Stemi India, a not-for-profit national organization, is now focused on improving the ST-elevation myocardial infarction (Stemi), a life threatening medical emergency that results from a sudden and occlusive thrombus in the coronary artery in India.

The NGO is now gearing up to review scientific literature, educate and train Stemi teams in hospitals, develop Stemi guidelines and systems of care approaches relevant for India.

It has also released a data from CREATE, a large clinical registry of acute coronary syndrome patients from 89 large hospitals in 10 regions and cities across India conducted by the Kovai Erode Pilot which is a  Stemi initiative.

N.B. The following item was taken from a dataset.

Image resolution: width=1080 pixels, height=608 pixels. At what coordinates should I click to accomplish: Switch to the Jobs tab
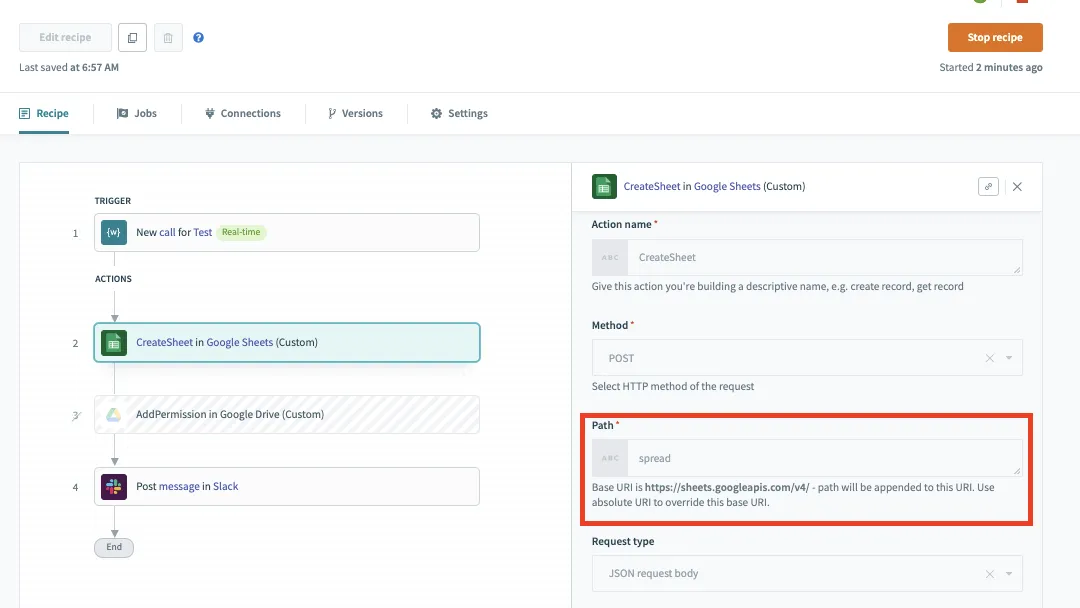pyautogui.click(x=137, y=114)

A recent paper was published in the British Heart Journal ‘Systems of care for ST-elevation myocardial infarction in India: is it time’ highlights the need to develop a system of care for Stemi or heart attack in India. The paper is authored by Dr.  Thomas Alexander from Kovai Medical Centre and Hospital, Coimbatore, Sameer Mehta University of Miami, Miami, Florida, USA, Ajit Mullasari , Madras Medical Mission, Chennai, and Brahmajee K Nallamothu, University of Michigan Medical School, Ann Arbor, Michigan.

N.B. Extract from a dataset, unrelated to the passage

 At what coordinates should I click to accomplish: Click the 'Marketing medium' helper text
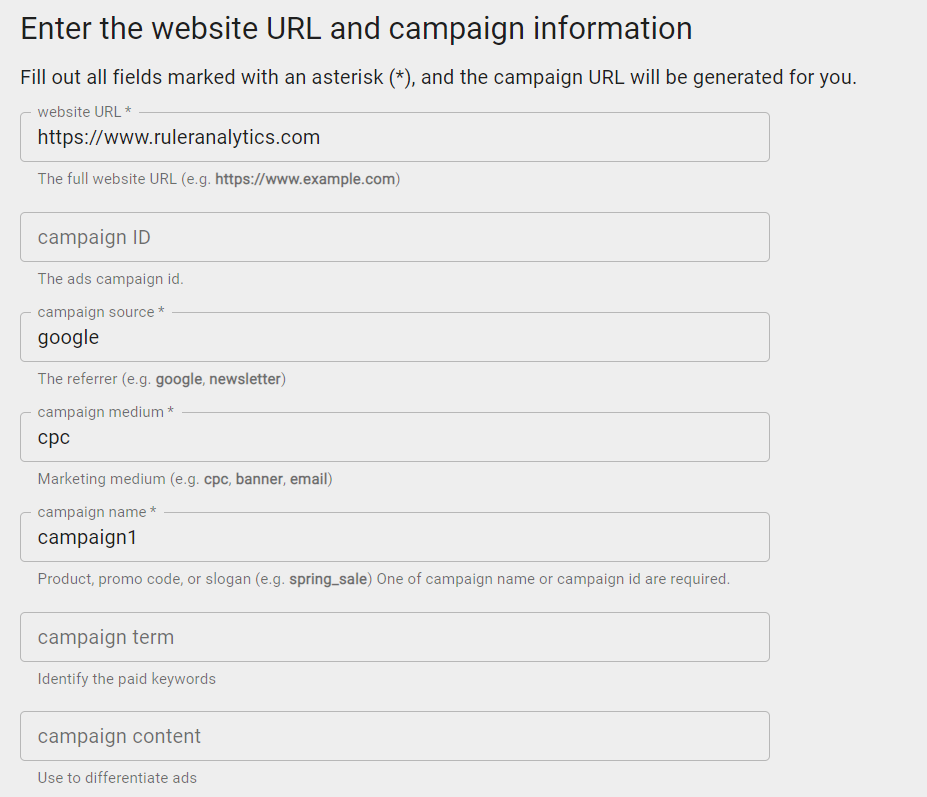click(184, 479)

The data revealed of the  20 000 patients enrolled in CREATE trial,  over 60 per cent had Stemi, which was substantially higher than in North American and European registries. These patients young and from the  lower socioeconomic status when compared with non- Stemi patients. The median time from the onset of symptoms to hospital arrival was 300 minutes  in STEMI patients, which was  more than double the delay reported in developed countries. Approximately 60 per cent received fibrinolytic therapy and only 8 per cent underwent percutaneous coronary intervention (PCI) during their hospitalization, suggesting substantial room for improvement in the use of acute reperfusion therapy.

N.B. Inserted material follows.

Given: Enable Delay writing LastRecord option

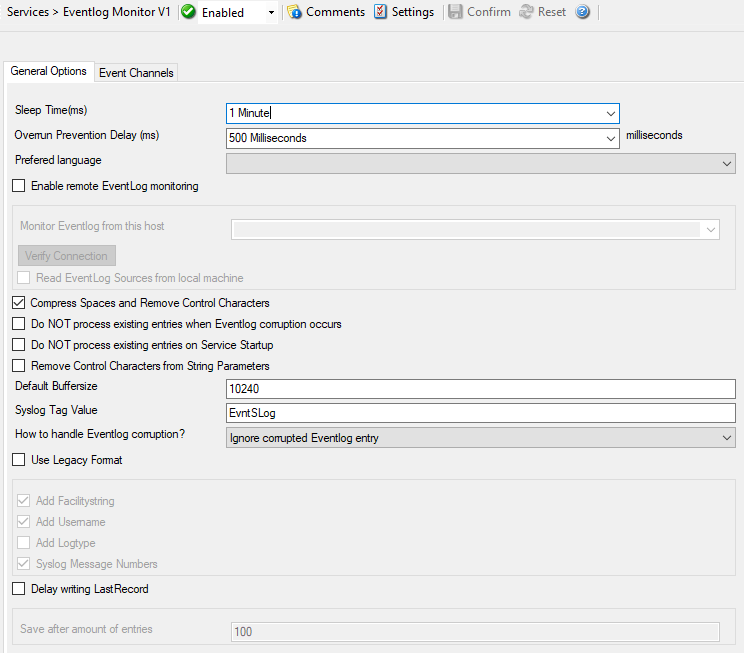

Dr. Thomas Alexander stated that India needs to focus on non-communicable diseases, particularly conditions like Stemi which affects young people.

The major challenges and opportunities identified to manage Stemi in India according to Dr. Alexander  is the  structure of India’s healthcare system, which is advanced at one end in the urban India and basic at the other end in the rural areas with poor infrastructure to manage  medical emergencies calling the need for greater investment in acute reperfusion therapy. The  gap has been most apparent for pre hospital emergency medical systems (EMS), which until recently were almost non-existent. There is also  inadequate public and private health insurance programmes placing  Stemi patients and their families at great personal financial risk from treatments, contributing to the under utilization of evidence-based therapies, he said.

 Indian healthcare needs to adopt a  better acute reperfusion therapy to manage Stemi in India. Approval of two generic drugs - tenecteplase and reteplased by the Drug Controller General of India is a major step towards developing viable Stemi care in the country. The  second-generation drugs for fibrinolytic therapy improve reperfusion rates and outcomes in Stemi patients. New data on adjunctive therapy with clopidogrel may also expand the benefits of fibrinolytic therapy. An  improved understanding of the role of PCI approach, which is a  combination of immediate pharmacological reperfusion with invasive cardiac procedures, suggests controlling  high-risk patients. Availability of newer generation and less expensive generic Indian stents will significantly expand PCI to broader populations, he said.